Wichtige Ergebnisse:
Deutsche Mittelständler blicken überwiegend optimistisch in die Zukunft: sie schätzen die Lage ihres Unternehmens deutlich positiver ein als die Entwicklung ihrer Branche oder der Gesamtwirtschaft.
Auch der Strukturwandel setzt sich weiter fort: mittlerweile sind 48,9% aller KMU im Dienstleistungssektor tätig.
Die Zahl der Unternehmerinnen steigt: jeder vierte Chef im Mittelstand ist inzwischen weiblich. Auf ganz Deutschland hochgerechnet macht die Zahl der weiblichen Entscheider damit knapp eine halbe Million aus.
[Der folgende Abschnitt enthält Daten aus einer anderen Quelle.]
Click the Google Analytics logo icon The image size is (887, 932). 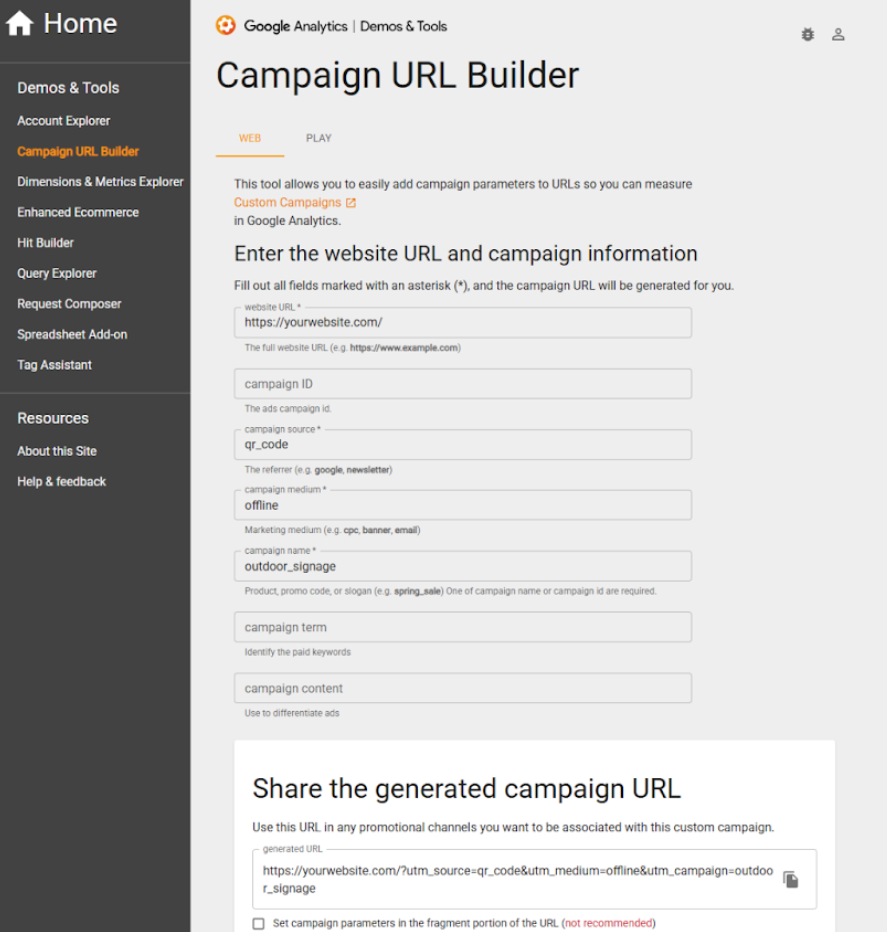click(226, 26)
Der Mittelstand und seine Investitionen: im letzten Jahr wurden im Mittelstand knapp 90 Milliarden Euro investiert. Zwei Drittel der Unternehmen benötigten zur Finanzierung ihrer Investitionen Fremdkapital. Für 61,4% der Befragten stellt der Kredit eine nach wie vor unverzichtbare bzw. sehr wichtige Grundlage zur Finanzierung von Investitionen dar.
Staatliche Fördermittel gewinnen an Bedeutung: fast ein Drittel aller Befragten hat Erfahrungen mit Subventionen. Mit insgesamt 380.000 geförderten Unternehmen ist der Anteil deutlich höher als in der Vergangenheit (2001: 24,9%).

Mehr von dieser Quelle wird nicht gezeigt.